**Assignment**
Go through the data below and return each line containing the word "plus".

Input data START

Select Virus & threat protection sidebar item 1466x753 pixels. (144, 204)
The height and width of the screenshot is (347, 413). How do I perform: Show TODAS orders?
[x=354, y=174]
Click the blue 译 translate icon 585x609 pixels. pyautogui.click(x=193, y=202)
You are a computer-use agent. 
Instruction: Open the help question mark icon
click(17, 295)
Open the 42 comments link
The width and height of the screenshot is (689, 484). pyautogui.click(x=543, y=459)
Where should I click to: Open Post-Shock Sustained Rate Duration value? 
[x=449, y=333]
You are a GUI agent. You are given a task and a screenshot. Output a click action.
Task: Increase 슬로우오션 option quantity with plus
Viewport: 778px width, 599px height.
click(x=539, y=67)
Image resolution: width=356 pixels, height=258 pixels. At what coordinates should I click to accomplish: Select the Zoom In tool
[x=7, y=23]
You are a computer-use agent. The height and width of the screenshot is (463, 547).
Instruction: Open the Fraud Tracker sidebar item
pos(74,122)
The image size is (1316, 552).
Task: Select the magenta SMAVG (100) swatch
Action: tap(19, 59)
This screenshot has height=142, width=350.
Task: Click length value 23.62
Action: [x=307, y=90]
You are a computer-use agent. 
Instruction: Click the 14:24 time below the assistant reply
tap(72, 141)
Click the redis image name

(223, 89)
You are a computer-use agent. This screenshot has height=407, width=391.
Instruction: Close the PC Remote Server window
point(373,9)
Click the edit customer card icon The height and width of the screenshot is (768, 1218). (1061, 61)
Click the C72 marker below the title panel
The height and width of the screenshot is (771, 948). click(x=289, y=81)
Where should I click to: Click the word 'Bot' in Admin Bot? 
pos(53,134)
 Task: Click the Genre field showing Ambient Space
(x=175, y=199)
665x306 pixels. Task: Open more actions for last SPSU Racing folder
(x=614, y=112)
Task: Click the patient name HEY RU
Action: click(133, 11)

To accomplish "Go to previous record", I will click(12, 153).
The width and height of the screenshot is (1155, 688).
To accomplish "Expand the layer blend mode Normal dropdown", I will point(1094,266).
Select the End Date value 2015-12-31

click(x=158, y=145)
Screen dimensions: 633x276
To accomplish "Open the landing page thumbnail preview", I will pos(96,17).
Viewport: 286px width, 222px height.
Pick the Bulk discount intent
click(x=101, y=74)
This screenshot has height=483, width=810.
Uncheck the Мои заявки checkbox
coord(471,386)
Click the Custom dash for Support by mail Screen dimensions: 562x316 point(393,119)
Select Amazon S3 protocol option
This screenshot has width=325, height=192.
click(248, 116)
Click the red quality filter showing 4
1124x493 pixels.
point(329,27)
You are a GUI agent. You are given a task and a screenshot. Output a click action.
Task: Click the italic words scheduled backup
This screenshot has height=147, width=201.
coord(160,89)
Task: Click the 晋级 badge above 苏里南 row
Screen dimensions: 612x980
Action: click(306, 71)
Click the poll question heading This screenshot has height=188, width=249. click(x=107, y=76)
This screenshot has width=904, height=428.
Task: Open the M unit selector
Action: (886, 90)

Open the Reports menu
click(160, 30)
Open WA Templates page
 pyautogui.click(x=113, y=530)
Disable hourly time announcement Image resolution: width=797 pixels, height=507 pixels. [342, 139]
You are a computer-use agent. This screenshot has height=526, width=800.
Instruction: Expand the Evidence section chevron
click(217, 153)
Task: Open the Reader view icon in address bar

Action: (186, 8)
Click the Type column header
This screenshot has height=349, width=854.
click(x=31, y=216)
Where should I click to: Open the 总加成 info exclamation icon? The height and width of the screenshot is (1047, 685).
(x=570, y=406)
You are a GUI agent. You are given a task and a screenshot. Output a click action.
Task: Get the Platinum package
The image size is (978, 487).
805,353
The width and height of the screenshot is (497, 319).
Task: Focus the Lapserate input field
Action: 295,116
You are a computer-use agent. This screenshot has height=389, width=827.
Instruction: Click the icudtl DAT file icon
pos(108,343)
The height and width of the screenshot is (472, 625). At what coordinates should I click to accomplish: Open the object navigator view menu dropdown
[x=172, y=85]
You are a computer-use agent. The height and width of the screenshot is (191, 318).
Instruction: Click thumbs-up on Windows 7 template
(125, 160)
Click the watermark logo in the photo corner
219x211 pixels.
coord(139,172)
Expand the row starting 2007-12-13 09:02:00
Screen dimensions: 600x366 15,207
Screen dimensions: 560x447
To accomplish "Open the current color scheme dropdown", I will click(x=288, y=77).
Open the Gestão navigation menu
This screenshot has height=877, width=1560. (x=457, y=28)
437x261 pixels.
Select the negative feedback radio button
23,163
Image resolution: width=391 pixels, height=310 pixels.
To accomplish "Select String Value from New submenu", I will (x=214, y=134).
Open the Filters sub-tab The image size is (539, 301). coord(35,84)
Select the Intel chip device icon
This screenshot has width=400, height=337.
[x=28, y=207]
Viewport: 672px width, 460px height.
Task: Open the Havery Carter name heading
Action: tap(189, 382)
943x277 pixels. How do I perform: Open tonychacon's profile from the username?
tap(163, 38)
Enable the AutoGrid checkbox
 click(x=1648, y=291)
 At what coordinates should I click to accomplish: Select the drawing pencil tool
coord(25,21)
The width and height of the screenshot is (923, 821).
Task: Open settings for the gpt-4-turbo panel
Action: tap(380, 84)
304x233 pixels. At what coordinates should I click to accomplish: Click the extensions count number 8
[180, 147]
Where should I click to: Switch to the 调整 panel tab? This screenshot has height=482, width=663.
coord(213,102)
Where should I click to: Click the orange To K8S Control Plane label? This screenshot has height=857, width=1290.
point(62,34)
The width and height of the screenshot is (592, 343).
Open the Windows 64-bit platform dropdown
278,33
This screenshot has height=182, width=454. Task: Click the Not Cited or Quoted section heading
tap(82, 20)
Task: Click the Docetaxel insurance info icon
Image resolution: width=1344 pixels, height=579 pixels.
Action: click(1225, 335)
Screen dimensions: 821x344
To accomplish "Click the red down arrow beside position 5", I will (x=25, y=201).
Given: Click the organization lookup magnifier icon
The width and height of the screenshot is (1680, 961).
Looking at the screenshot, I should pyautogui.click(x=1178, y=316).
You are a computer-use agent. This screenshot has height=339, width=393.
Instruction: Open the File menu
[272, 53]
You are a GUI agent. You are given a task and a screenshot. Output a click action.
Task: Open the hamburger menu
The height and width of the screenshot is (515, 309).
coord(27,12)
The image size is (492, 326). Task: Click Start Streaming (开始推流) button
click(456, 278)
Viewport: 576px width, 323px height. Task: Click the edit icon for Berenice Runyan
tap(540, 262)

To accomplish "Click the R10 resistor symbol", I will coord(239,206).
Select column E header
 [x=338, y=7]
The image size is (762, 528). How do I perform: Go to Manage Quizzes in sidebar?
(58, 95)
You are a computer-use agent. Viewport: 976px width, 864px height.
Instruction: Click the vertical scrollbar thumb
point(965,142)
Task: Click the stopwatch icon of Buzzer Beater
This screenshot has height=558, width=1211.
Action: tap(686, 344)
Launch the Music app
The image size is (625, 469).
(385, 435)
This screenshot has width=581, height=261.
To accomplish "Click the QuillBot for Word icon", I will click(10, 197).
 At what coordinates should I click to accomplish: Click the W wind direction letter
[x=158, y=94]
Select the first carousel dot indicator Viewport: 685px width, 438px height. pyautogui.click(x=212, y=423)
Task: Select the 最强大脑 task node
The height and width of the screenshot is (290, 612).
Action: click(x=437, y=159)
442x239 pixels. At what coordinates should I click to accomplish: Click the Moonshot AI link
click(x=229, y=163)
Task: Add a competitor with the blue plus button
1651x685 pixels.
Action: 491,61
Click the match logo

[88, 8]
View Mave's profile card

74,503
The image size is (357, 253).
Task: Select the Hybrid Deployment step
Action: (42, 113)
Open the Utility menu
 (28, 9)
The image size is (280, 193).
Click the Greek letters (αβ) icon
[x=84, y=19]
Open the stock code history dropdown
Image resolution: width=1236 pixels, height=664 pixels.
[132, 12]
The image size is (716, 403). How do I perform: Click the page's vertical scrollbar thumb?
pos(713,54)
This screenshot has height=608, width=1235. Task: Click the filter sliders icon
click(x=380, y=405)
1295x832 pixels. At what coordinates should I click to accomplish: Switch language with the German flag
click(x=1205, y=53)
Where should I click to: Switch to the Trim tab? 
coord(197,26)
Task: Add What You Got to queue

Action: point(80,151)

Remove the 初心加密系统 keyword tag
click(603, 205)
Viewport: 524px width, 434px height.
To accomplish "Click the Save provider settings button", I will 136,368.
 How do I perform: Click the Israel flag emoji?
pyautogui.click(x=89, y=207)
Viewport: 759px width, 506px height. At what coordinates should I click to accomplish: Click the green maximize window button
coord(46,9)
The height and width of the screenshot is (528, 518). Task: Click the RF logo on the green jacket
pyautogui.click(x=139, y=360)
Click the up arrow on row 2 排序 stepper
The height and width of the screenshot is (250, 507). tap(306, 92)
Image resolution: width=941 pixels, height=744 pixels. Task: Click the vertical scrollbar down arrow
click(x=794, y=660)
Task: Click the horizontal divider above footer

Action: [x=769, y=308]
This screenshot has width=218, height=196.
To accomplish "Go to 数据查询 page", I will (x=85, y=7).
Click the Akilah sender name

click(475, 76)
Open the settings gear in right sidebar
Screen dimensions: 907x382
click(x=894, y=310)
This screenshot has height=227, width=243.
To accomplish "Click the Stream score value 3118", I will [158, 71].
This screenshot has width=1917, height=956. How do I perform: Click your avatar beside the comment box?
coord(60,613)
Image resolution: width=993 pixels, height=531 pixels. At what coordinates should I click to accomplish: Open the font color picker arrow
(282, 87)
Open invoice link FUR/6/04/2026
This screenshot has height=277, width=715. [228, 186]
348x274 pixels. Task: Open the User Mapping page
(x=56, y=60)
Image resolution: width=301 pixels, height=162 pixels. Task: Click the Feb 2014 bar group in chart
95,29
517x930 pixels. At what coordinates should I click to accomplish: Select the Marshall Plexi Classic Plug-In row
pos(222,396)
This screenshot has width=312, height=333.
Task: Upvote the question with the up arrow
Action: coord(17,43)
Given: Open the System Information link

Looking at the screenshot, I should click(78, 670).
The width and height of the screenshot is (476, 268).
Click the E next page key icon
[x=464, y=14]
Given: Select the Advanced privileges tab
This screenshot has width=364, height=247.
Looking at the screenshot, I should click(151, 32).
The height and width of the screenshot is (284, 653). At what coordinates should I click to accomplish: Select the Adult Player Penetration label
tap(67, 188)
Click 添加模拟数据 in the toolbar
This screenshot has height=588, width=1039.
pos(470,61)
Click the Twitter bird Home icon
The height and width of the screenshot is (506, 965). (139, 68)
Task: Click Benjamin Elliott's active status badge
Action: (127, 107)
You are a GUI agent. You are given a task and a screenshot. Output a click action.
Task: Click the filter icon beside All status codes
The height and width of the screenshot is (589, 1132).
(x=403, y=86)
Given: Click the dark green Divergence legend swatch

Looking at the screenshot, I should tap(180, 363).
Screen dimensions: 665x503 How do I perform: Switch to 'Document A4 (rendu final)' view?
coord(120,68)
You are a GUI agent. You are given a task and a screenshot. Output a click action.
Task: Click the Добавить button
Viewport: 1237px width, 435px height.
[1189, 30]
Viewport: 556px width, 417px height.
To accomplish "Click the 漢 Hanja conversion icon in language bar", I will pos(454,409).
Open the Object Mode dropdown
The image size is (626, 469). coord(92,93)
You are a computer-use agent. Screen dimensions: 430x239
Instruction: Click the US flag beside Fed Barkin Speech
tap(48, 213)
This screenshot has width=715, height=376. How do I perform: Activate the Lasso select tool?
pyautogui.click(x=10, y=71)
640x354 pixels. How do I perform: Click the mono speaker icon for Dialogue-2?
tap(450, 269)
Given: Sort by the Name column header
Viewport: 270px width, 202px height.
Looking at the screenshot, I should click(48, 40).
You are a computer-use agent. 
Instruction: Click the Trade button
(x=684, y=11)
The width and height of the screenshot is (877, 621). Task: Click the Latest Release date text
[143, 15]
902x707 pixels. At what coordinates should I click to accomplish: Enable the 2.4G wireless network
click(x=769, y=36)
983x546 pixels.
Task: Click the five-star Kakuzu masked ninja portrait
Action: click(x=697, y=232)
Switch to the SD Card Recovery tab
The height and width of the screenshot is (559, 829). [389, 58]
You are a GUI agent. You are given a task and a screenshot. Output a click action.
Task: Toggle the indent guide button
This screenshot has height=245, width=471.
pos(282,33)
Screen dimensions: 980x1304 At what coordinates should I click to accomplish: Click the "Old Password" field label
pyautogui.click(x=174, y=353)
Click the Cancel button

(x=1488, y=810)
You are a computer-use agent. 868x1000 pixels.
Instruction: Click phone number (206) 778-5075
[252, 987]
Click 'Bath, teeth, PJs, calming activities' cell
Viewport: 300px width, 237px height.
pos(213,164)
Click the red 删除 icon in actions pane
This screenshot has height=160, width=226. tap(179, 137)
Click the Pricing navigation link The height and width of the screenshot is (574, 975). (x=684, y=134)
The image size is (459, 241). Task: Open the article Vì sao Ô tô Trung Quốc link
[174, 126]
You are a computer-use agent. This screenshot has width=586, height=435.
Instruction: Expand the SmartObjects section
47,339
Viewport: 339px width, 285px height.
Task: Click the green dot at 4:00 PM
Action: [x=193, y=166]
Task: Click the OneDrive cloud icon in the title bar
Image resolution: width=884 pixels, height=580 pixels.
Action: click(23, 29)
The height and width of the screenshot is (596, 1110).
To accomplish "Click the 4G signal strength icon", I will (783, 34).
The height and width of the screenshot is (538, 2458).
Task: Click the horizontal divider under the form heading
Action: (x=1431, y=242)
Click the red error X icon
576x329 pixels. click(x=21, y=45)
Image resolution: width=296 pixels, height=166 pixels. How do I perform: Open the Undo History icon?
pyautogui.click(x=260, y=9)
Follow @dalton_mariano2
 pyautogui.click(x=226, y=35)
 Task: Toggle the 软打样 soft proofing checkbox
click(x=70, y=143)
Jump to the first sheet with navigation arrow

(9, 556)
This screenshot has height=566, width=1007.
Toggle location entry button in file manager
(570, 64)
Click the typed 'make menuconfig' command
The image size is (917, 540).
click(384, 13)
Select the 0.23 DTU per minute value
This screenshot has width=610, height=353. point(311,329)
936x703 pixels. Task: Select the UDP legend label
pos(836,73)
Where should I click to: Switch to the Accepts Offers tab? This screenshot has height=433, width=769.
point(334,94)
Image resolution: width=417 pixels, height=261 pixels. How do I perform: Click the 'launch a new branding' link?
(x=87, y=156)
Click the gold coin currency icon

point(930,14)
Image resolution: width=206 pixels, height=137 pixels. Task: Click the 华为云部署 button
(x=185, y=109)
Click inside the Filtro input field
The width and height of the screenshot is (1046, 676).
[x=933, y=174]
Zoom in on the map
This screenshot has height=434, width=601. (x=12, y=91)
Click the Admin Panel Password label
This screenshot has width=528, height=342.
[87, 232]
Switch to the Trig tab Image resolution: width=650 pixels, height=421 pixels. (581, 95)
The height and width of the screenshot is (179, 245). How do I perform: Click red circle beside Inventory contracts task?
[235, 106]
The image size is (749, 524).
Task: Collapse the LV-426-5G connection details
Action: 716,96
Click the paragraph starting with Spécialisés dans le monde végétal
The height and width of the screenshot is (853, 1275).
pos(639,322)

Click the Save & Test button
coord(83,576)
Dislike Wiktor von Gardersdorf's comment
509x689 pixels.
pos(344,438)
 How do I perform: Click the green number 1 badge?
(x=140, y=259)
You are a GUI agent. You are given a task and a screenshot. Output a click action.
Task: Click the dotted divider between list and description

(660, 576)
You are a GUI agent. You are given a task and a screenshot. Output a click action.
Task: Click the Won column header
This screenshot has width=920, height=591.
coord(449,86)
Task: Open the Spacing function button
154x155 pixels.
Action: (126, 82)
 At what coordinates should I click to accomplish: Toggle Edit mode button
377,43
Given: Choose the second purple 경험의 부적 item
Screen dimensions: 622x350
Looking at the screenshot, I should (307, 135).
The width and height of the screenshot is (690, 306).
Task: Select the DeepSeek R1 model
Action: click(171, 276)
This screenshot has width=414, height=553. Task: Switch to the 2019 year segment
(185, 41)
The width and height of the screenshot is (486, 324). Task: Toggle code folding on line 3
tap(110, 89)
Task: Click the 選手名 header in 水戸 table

Input data END

**Answer for the task**
Task: Increase 슬로우오션 option quantity with plus
Task: Add a competitor with the blue plus button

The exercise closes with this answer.